Duplicate a portion of the text on receptors word for word, starting at the words "In biochemistry and" and ending after the words "another biochemical pathway.".

Selected text -
━━━
= Receptor (biochemistry) =

Protein molecule receiving signals for a cell

An example of membrane receptors.

In biochemistry and pharmacology, receptors are proteins that receive and transduce signals that may be integrated into biological systems. These signals are typically chemical messengers (Note: In the case of the receptor rhodopsin, the input is a photon, not a chemical) which bind to a receptor and produce physiological responses, such as a change in the electrical activity of a cell. For example, GABA, an inhibitory neurotransmitter, inhibits electrical activity of neurons by binding to GABA_{A} receptors. There are three main ways the action of the receptor can be classified: relay of signal, amplification, or integration. Relaying sends the signal onward, amplification increases the effect of a single ligand, and integration allows the signal to be incorporated into another biochemical pathway.
━━━
Record set -

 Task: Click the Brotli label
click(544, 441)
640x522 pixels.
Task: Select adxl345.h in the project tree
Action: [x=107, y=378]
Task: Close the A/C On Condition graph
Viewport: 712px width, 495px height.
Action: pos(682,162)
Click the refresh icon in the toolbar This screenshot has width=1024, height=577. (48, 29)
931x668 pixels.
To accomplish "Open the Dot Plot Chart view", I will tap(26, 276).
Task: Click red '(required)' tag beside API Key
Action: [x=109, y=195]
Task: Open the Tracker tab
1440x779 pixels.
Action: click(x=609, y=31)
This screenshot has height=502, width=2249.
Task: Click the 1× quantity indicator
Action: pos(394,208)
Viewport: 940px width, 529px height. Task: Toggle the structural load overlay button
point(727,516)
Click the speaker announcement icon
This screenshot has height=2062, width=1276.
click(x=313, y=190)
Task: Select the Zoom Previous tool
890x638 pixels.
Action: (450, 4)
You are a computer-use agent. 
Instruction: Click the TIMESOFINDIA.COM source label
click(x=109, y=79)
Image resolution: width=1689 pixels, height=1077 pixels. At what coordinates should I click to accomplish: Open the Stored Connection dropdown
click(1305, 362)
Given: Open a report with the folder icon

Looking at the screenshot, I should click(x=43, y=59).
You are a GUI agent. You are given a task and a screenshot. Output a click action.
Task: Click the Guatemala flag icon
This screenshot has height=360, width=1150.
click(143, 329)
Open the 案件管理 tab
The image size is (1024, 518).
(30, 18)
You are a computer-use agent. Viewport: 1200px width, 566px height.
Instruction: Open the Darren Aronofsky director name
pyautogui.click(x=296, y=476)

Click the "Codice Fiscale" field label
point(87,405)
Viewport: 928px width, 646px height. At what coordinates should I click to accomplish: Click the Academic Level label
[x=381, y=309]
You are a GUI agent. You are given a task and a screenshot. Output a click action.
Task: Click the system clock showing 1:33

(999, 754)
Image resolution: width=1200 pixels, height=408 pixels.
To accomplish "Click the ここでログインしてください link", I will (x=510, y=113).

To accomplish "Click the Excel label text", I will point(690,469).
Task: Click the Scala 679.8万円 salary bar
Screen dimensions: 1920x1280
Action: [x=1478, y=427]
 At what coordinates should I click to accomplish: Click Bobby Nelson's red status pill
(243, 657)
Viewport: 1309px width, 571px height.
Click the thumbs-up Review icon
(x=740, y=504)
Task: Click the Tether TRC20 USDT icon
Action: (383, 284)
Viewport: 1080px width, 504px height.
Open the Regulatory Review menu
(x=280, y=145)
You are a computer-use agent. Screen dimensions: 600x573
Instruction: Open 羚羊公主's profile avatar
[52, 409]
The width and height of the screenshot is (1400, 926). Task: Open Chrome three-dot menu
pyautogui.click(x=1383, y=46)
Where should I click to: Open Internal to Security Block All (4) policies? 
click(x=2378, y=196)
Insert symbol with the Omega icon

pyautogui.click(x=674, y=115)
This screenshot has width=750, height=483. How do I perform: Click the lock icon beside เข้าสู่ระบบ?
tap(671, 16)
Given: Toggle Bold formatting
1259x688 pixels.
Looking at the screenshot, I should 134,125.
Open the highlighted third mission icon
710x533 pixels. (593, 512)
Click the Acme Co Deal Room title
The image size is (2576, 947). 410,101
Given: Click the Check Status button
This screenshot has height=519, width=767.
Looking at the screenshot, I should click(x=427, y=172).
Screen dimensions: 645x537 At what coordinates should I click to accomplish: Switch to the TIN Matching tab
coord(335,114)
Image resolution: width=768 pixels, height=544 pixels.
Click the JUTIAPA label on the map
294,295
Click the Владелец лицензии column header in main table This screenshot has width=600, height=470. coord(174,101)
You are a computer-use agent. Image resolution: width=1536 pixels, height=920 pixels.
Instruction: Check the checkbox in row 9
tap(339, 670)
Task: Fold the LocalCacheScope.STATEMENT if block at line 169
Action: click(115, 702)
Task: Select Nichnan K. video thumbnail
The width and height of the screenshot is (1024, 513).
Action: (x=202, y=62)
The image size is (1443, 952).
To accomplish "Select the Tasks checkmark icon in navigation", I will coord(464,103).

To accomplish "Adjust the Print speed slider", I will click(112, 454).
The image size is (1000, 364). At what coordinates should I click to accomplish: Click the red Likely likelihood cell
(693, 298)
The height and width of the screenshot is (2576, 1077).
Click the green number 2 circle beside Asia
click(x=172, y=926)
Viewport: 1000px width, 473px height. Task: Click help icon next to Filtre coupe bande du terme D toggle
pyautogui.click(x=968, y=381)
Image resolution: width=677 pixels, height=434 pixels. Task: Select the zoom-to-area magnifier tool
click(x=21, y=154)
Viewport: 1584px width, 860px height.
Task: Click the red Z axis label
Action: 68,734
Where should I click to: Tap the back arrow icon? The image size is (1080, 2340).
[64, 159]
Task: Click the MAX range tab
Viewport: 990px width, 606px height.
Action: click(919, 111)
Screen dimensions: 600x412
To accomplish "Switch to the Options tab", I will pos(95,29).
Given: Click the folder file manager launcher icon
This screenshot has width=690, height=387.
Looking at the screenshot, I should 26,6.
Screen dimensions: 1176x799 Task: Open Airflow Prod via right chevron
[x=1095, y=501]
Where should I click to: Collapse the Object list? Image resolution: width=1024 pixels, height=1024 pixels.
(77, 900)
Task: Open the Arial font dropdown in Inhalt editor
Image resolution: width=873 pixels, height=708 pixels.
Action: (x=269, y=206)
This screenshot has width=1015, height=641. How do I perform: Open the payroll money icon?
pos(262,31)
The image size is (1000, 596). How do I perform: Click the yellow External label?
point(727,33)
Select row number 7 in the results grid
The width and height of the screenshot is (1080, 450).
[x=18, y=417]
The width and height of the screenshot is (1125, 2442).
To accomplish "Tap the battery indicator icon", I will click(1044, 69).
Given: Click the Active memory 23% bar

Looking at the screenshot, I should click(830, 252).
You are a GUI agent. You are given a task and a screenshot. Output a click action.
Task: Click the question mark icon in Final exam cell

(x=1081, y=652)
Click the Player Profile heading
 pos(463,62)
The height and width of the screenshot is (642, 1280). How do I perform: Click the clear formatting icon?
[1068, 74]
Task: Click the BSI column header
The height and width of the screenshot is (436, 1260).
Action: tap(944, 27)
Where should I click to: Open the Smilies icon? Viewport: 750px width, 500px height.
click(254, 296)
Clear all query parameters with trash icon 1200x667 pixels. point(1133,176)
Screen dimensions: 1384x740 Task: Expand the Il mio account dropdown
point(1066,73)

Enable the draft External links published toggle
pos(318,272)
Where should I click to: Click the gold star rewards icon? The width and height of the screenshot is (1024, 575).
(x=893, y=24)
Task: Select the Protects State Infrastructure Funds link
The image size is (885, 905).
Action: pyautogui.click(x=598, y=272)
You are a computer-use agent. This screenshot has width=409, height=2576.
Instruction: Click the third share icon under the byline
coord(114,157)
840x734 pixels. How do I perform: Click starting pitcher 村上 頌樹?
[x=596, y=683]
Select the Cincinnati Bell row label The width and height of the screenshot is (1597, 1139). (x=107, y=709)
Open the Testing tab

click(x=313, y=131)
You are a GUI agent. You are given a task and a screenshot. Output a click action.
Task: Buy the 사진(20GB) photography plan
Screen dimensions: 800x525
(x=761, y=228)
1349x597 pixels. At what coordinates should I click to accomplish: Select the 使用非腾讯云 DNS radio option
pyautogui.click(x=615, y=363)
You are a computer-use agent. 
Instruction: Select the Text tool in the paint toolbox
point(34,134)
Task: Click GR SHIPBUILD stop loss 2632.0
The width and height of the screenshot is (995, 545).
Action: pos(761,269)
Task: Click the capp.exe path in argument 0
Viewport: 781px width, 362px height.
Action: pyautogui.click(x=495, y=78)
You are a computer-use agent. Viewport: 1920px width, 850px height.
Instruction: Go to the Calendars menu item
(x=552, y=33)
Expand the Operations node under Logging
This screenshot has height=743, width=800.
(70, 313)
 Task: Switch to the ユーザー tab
━━━
Written answer -
In biochemistry and pharmacology, receptors are proteins that receive and transduce signals that may be integrated into biological systems. These signals are typically chemical messengers (Note: In the case of the receptor rhodopsin, the input is a photon, not a chemical) which bind to a receptor and produce physiological responses, such as a change in the electrical activity of a cell. For example, GABA, an inhibitory neurotransmitter, inhibits electrical activity of neurons by binding to GABA_{A} receptors. There are three main ways the action of the receptor can be classified: relay of signal, amplification, or integration. Relaying sends the signal onward, amplification increases the effect of a single ligand, and integration allows the signal to be incorporated into another biochemical pathway.